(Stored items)
※
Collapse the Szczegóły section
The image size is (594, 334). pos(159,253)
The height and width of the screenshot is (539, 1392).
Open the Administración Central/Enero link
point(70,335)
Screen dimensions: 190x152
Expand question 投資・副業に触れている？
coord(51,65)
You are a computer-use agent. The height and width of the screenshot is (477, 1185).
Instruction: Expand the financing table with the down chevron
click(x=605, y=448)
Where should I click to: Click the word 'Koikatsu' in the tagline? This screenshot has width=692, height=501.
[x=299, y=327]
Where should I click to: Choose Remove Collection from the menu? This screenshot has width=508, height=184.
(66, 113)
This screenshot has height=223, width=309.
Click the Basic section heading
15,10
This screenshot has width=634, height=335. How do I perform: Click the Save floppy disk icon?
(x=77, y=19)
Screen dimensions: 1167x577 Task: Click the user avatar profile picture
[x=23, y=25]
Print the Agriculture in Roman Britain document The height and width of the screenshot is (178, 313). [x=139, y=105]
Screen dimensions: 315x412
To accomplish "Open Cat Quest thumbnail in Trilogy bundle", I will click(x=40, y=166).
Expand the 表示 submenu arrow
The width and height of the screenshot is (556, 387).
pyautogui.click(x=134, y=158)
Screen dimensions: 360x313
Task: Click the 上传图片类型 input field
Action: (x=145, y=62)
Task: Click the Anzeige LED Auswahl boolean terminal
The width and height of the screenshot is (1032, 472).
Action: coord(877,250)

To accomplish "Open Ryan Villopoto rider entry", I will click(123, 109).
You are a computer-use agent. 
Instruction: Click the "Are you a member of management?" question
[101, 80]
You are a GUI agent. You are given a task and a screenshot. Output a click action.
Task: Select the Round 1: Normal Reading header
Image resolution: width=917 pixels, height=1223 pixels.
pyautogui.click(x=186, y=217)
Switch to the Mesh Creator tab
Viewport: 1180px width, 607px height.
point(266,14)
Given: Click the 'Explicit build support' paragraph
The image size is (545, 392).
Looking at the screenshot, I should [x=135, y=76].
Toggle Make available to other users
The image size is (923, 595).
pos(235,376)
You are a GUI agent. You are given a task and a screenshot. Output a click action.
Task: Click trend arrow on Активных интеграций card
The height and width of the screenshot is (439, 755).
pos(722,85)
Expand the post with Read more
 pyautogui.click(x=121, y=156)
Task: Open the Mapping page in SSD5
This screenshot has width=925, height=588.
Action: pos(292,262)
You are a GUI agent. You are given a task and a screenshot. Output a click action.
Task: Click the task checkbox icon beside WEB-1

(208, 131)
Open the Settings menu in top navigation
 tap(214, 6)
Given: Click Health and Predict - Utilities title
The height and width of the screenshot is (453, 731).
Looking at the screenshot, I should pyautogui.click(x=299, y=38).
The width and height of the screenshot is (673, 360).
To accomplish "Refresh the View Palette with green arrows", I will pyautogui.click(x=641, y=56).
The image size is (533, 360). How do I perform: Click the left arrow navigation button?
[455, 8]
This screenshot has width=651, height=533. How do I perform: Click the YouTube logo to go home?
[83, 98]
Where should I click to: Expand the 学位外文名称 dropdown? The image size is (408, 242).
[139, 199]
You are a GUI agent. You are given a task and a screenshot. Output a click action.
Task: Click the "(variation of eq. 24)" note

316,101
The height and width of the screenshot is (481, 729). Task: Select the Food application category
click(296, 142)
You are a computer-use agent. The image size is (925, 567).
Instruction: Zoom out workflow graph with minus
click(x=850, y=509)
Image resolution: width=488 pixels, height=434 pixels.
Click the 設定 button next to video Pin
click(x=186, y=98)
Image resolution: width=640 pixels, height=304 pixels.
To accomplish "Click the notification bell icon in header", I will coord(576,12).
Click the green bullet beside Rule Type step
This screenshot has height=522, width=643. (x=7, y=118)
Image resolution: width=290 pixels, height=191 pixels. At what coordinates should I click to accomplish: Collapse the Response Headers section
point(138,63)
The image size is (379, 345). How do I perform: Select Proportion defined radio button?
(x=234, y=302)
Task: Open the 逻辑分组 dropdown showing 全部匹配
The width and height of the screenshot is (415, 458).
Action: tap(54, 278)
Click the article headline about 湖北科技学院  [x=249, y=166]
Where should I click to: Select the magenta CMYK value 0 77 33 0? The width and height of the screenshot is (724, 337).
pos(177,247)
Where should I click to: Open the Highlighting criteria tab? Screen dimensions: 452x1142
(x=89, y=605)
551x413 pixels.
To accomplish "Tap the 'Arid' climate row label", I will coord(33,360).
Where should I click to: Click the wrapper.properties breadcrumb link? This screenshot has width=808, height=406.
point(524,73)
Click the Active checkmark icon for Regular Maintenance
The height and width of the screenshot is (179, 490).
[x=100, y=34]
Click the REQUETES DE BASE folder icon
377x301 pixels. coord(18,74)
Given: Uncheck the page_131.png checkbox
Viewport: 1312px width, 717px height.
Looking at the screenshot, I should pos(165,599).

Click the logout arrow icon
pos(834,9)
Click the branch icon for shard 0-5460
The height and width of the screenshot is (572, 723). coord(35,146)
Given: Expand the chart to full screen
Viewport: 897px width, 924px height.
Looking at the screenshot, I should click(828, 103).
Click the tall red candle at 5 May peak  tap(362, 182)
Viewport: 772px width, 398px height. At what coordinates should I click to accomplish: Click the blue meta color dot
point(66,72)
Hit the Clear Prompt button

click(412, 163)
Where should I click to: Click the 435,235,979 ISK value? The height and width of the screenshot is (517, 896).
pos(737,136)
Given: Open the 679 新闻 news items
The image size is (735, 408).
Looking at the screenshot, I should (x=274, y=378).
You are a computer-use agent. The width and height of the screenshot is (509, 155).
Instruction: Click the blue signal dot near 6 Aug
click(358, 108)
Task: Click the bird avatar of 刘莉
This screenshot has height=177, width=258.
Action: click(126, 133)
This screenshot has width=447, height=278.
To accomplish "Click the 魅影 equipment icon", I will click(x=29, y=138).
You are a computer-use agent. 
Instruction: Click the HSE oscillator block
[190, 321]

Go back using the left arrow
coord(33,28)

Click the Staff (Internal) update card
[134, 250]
※
WORK INSTRUCTION:
Word for word, write out all of the data above.

OUTPUT OF THE TASK:
Collapse the Szczegóły section
The image size is (594, 334). pos(159,253)
The height and width of the screenshot is (539, 1392).
Open the Administración Central/Enero link
point(70,335)
Screen dimensions: 190x152
Expand question 投資・副業に触れている？
coord(51,65)
You are a computer-use agent. The height and width of the screenshot is (477, 1185).
Instruction: Expand the financing table with the down chevron
click(x=605, y=448)
Where should I click to: Click the word 'Koikatsu' in the tagline? This screenshot has width=692, height=501.
[x=299, y=327]
Where should I click to: Choose Remove Collection from the menu? This screenshot has width=508, height=184.
(66, 113)
This screenshot has height=223, width=309.
Click the Basic section heading
15,10
This screenshot has width=634, height=335. How do I perform: Click the Save floppy disk icon?
(x=77, y=19)
Screen dimensions: 1167x577 Task: Click the user avatar profile picture
[x=23, y=25]
Print the Agriculture in Roman Britain document The height and width of the screenshot is (178, 313). [x=139, y=105]
Screen dimensions: 315x412
To accomplish "Open Cat Quest thumbnail in Trilogy bundle", I will click(x=40, y=166).
Expand the 表示 submenu arrow
The width and height of the screenshot is (556, 387).
pyautogui.click(x=134, y=158)
Screen dimensions: 360x313
Task: Click the 上传图片类型 input field
Action: (x=145, y=62)
Task: Click the Anzeige LED Auswahl boolean terminal
The width and height of the screenshot is (1032, 472).
Action: coord(877,250)

To accomplish "Open Ryan Villopoto rider entry", I will click(123, 109).
You are a computer-use agent. 
Instruction: Click the "Are you a member of management?" question
[101, 80]
You are a GUI agent. You are given a task and a screenshot. Output a click action.
Task: Select the Round 1: Normal Reading header
Image resolution: width=917 pixels, height=1223 pixels.
pyautogui.click(x=186, y=217)
Switch to the Mesh Creator tab
Viewport: 1180px width, 607px height.
point(266,14)
Given: Click the 'Explicit build support' paragraph
The image size is (545, 392).
Looking at the screenshot, I should [x=135, y=76].
Toggle Make available to other users
The image size is (923, 595).
pos(235,376)
You are a GUI agent. You are given a task and a screenshot. Output a click action.
Task: Click trend arrow on Активных интеграций card
The height and width of the screenshot is (439, 755).
pos(722,85)
Expand the post with Read more
 pyautogui.click(x=121, y=156)
Task: Open the Mapping page in SSD5
This screenshot has width=925, height=588.
Action: pos(292,262)
You are a GUI agent. You are given a task and a screenshot. Output a click action.
Task: Click the task checkbox icon beside WEB-1

(208, 131)
Open the Settings menu in top navigation
 tap(214, 6)
Given: Click Health and Predict - Utilities title
The height and width of the screenshot is (453, 731).
Looking at the screenshot, I should pyautogui.click(x=299, y=38).
The width and height of the screenshot is (673, 360).
To accomplish "Refresh the View Palette with green arrows", I will pyautogui.click(x=641, y=56).
The image size is (533, 360). How do I perform: Click the left arrow navigation button?
[455, 8]
This screenshot has width=651, height=533. How do I perform: Click the YouTube logo to go home?
[83, 98]
Where should I click to: Expand the 学位外文名称 dropdown? The image size is (408, 242).
[139, 199]
You are a GUI agent. You are given a task and a screenshot. Output a click action.
Task: Click the "(variation of eq. 24)" note

316,101
The height and width of the screenshot is (481, 729). Task: Select the Food application category
click(296, 142)
You are a computer-use agent. The image size is (925, 567).
Instruction: Zoom out workflow graph with minus
click(x=850, y=509)
Image resolution: width=488 pixels, height=434 pixels.
Click the 設定 button next to video Pin
click(x=186, y=98)
Image resolution: width=640 pixels, height=304 pixels.
To accomplish "Click the notification bell icon in header", I will coord(576,12).
Click the green bullet beside Rule Type step
This screenshot has height=522, width=643. (x=7, y=118)
Image resolution: width=290 pixels, height=191 pixels. At what coordinates should I click to accomplish: Collapse the Response Headers section
point(138,63)
The image size is (379, 345). How do I perform: Select Proportion defined radio button?
(x=234, y=302)
Task: Open the 逻辑分组 dropdown showing 全部匹配
The width and height of the screenshot is (415, 458).
Action: tap(54, 278)
Click the article headline about 湖北科技学院  [x=249, y=166]
Where should I click to: Select the magenta CMYK value 0 77 33 0? The width and height of the screenshot is (724, 337).
pos(177,247)
Where should I click to: Open the Highlighting criteria tab? Screen dimensions: 452x1142
(x=89, y=605)
551x413 pixels.
To accomplish "Tap the 'Arid' climate row label", I will coord(33,360).
Where should I click to: Click the wrapper.properties breadcrumb link? This screenshot has width=808, height=406.
point(524,73)
Click the Active checkmark icon for Regular Maintenance
The height and width of the screenshot is (179, 490).
[x=100, y=34]
Click the REQUETES DE BASE folder icon
377x301 pixels. coord(18,74)
Given: Uncheck the page_131.png checkbox
Viewport: 1312px width, 717px height.
Looking at the screenshot, I should pos(165,599).

Click the logout arrow icon
pos(834,9)
Click the branch icon for shard 0-5460
The height and width of the screenshot is (572, 723). coord(35,146)
Given: Expand the chart to full screen
Viewport: 897px width, 924px height.
Looking at the screenshot, I should click(828, 103).
Click the tall red candle at 5 May peak  tap(362, 182)
Viewport: 772px width, 398px height. At what coordinates should I click to accomplish: Click the blue meta color dot
point(66,72)
Hit the Clear Prompt button

click(412, 163)
Where should I click to: Click the 435,235,979 ISK value? The height and width of the screenshot is (517, 896).
pos(737,136)
Given: Open the 679 新闻 news items
The image size is (735, 408).
Looking at the screenshot, I should (x=274, y=378).
You are a computer-use agent. The width and height of the screenshot is (509, 155).
Instruction: Click the blue signal dot near 6 Aug
click(358, 108)
Task: Click the bird avatar of 刘莉
This screenshot has height=177, width=258.
Action: click(126, 133)
This screenshot has width=447, height=278.
To accomplish "Click the 魅影 equipment icon", I will click(x=29, y=138).
You are a computer-use agent. 
Instruction: Click the HSE oscillator block
[190, 321]

Go back using the left arrow
coord(33,28)

Click the Staff (Internal) update card
[134, 250]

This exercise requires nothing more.